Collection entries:

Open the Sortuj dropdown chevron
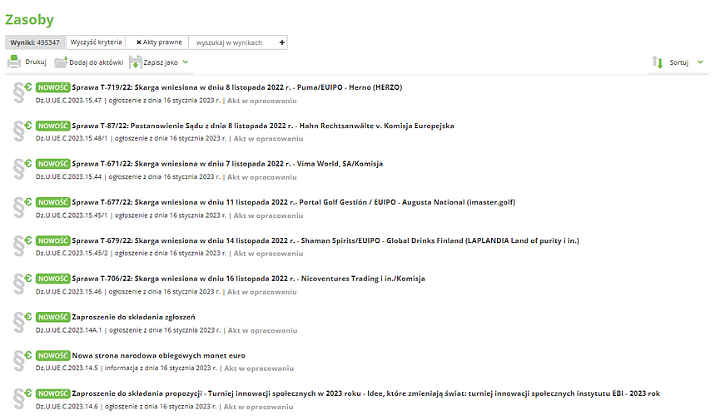 tap(700, 62)
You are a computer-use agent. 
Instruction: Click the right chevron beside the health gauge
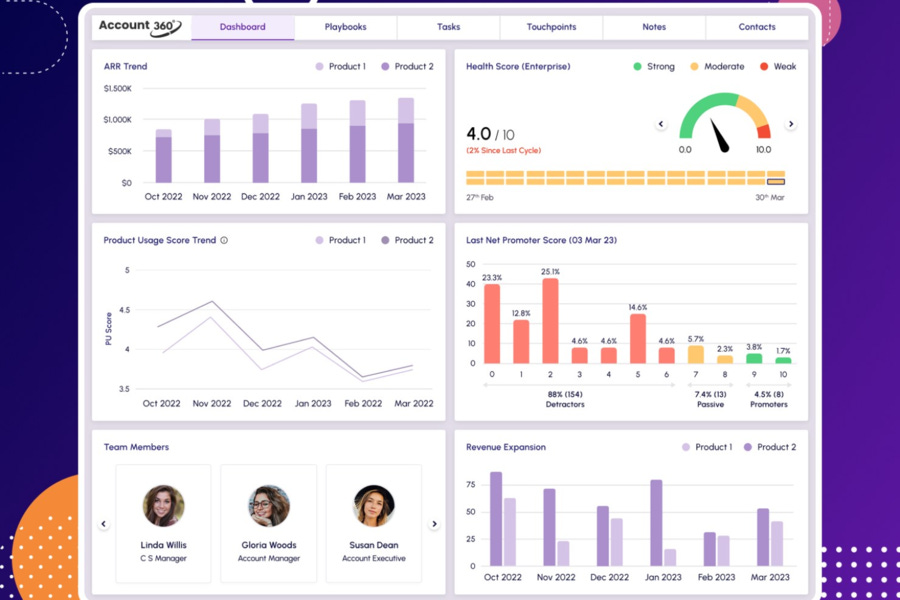pos(790,123)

WORK TASK:
Please copy exactly the lines from the one containing "Instruction: Click the" through the last line of the records above, both included, and leave out any pictures.

OUTPUT OF THE EXERCISE:
Instruction: Click the right chevron beside the health gauge
pos(790,123)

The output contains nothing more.